Preparing data for text extraction

In the Source selection step of the text extraction model creation wizard, select the extraction type and provide the data for training and testing of your text extraction model.

  1. In the Extraction type section select a recognizer type:
    • To detect word-level entities, such as person or location, select Default entity recogniser.
    • To detect paragraph-level entities, such as email disclaimer, select Paragraph entity recogniser.
  2. Optional: To view the template for testing and training data, click Download template.
    An example training data record is: Hi, this is <START:name> Bart <END>, where:
    • <START:name> – Marks the start and type of the entity. In the preceding example, the model will detect the string Bart as name.
    • <END> – Marks the end of the entity.
  3. To select and upload a CSV, XLS, or XLS file that contains training and testing data for your text extraction model, click Choose file.

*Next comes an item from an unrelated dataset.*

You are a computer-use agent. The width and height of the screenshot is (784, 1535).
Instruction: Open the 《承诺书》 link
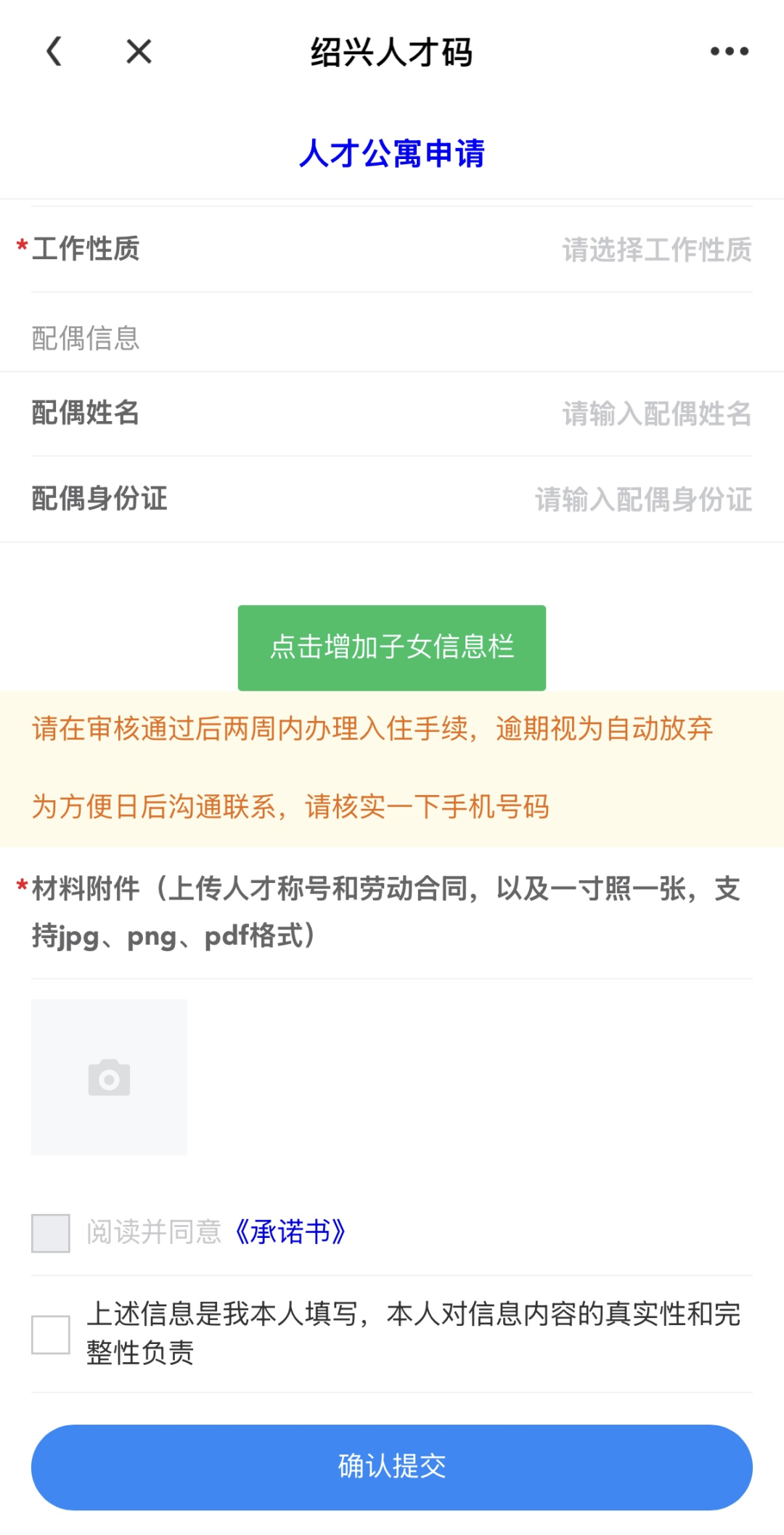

    After you select a valid file, you can preview the types of identified entities and the size of training and testing data. Depending on your business needs, you can exclude entity types from training data. Additionally, you can view errors, for example, missing <START> or <END> tags.
  4. If your file contains errors, perform any of the following actions:
    • Exclude errors from the model by selecting the Exclude below error records and build model check box.
    • Correct errors in the file and repeat step 3.
  5. Click Next.